**ACTIVITY:** Go through the data line by line. Copy each one holding the string "screenshot".

**SOURCE DATA:**
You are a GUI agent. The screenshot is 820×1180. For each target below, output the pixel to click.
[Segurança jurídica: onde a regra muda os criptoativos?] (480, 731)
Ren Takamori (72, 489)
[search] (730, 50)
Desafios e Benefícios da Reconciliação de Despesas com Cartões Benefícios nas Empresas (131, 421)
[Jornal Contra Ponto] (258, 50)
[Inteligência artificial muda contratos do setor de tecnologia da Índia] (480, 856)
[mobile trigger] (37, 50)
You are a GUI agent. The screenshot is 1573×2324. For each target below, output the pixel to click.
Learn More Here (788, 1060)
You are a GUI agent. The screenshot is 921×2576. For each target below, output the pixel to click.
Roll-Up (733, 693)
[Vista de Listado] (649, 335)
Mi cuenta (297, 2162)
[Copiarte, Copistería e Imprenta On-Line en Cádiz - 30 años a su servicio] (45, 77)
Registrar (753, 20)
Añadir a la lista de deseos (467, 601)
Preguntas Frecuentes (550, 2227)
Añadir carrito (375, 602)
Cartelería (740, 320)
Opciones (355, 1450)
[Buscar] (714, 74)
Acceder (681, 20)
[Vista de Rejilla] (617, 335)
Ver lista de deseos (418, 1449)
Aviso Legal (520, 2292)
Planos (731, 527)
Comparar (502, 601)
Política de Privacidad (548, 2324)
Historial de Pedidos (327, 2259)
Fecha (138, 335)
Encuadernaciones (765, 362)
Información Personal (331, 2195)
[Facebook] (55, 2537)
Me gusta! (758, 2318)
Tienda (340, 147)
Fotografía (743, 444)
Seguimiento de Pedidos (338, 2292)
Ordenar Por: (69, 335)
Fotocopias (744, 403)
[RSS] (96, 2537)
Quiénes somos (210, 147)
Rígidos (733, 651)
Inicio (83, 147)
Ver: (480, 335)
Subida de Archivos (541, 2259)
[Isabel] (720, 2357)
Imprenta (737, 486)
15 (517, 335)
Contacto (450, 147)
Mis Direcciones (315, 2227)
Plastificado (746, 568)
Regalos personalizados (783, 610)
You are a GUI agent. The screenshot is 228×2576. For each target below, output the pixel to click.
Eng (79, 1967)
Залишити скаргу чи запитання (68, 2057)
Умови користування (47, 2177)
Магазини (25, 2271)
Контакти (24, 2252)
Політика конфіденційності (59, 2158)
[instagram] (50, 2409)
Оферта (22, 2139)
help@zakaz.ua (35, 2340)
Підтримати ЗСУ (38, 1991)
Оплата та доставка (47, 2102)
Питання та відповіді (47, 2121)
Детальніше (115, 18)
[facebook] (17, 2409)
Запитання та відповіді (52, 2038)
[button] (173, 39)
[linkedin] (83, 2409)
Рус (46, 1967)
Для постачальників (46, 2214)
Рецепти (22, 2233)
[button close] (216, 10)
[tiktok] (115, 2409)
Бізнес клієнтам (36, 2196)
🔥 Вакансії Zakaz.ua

**RESPONSE BELOW:**
You are a GUI agent. The screenshot is 820×1180. For each target below, output the pixel to click.
You are a GUI agent. The screenshot is 1573×2324. For each target below, output the pixel to click.
You are a GUI agent. The screenshot is 921×2576. For each target below, output the pixel to click.
You are a GUI agent. The screenshot is 228×2576. For each target below, output the pixel to click.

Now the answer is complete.